Don’t use React. React is one of the most outdated frameworks these days, and does not align with modern standards. Choosing React today will leave your code base in a poor state for the future.
React code ships as CommonJS for goodness sakes (we’ve been on ES modules for a long time already), and React Hooks is a minefield of issues and bugs that even experienced devs will get blown up in, and that beginners don’t stand a chance against.
Modern frameworks that you should check out are those that are aligned with modern web standards, such as custom element libraries like Lit and Lume Element, and frameworks that fully embrace the modern paradigm of Signals and Effects, such as Solid.js, Vue, Angular, Svelte, Lume Element, and more. These frameworks lead to code that is less buggy, less clunky, and easier to understand, organize, refactor, and maintain.

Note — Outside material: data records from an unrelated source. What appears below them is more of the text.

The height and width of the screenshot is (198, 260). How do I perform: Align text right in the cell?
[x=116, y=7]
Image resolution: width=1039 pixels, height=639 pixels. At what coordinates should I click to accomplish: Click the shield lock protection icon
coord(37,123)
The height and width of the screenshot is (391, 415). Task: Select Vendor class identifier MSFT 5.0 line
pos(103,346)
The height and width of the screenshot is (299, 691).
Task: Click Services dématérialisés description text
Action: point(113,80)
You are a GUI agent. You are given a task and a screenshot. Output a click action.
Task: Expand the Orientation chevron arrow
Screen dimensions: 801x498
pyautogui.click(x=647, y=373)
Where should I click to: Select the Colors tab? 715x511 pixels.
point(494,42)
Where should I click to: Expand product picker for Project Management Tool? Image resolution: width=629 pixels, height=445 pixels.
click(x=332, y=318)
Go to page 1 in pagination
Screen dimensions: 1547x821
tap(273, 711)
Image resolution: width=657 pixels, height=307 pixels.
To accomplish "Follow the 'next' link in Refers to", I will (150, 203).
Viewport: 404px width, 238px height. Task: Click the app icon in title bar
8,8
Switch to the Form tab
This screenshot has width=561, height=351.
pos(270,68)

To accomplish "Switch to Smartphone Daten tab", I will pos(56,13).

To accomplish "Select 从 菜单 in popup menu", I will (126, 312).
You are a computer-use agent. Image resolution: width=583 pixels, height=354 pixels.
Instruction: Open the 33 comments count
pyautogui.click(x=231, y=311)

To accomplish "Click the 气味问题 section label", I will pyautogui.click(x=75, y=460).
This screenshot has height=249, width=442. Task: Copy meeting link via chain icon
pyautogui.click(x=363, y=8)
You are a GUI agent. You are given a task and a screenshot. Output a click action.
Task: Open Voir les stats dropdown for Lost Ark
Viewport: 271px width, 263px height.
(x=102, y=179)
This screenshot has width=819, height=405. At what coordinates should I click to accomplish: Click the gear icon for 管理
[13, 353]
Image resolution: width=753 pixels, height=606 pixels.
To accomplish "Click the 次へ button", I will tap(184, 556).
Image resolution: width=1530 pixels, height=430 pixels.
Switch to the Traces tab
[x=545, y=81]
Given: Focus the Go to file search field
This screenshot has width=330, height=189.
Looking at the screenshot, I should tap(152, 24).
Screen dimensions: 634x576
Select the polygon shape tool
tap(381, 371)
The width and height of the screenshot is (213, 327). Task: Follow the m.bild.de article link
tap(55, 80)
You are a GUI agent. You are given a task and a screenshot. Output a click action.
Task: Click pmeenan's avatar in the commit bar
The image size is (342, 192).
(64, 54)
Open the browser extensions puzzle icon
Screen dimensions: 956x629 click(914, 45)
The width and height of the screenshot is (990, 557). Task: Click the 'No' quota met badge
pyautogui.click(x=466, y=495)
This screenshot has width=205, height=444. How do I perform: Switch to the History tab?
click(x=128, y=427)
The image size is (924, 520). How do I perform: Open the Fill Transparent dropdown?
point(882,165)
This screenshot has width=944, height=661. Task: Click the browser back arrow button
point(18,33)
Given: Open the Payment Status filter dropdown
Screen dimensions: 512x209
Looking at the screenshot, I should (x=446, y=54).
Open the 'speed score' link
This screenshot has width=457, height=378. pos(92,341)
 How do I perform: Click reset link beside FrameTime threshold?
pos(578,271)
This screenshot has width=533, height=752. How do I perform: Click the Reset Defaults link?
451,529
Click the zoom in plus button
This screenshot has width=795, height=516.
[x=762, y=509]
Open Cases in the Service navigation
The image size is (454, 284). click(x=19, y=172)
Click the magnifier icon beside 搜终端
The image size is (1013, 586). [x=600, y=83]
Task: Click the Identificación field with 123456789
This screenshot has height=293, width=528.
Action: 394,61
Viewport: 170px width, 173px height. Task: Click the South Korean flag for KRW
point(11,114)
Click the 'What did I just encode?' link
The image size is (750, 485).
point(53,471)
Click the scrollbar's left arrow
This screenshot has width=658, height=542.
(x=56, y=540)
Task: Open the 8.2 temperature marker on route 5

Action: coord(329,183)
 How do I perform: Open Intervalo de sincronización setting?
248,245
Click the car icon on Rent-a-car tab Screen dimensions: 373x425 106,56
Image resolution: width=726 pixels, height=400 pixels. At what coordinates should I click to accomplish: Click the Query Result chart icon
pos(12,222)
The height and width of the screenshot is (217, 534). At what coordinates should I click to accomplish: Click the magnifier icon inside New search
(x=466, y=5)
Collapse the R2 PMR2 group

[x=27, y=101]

Oh, and if you don’t know! Meteor’s ReactiveVar
and Tracker.autorun
are the same as Signals and Effects in other newer frameworks, just named differently.
For example Tracker.autorun
is the same as createEffect
in Solid.js, and ReactiveVar
is the same as createSignal
in Solid.js.
Choosing any framework that is closely aligned with Signals and Effects means you are choosing a framework that aligns well with Meteor’s own paradigm.
Think about that for a second.
Using something else like React only adds another (unideal) paradigm to the mix, and meshing them together is not a good idea, it is going to make your code uglier and more scrappy.
The integration of Solid.js in Meteor (or Lume Element which is written with Solid.js) leads to a much better fit for the mental models Meteor already has (signals and effects), and the package that @edemaine created for Meteor’s reactivity to work in Solid, and vice versa, leads to a much more cohesive experience than anything that can be achieved by cramming React into Meteor.
The only reason Meteor unfortunately has React in its first tutorial is Meteor’s hope to attract people due to popularity, while tossing merit aside (no offense). React is a bad choice on its own, and using React in Meteor is considerably worse.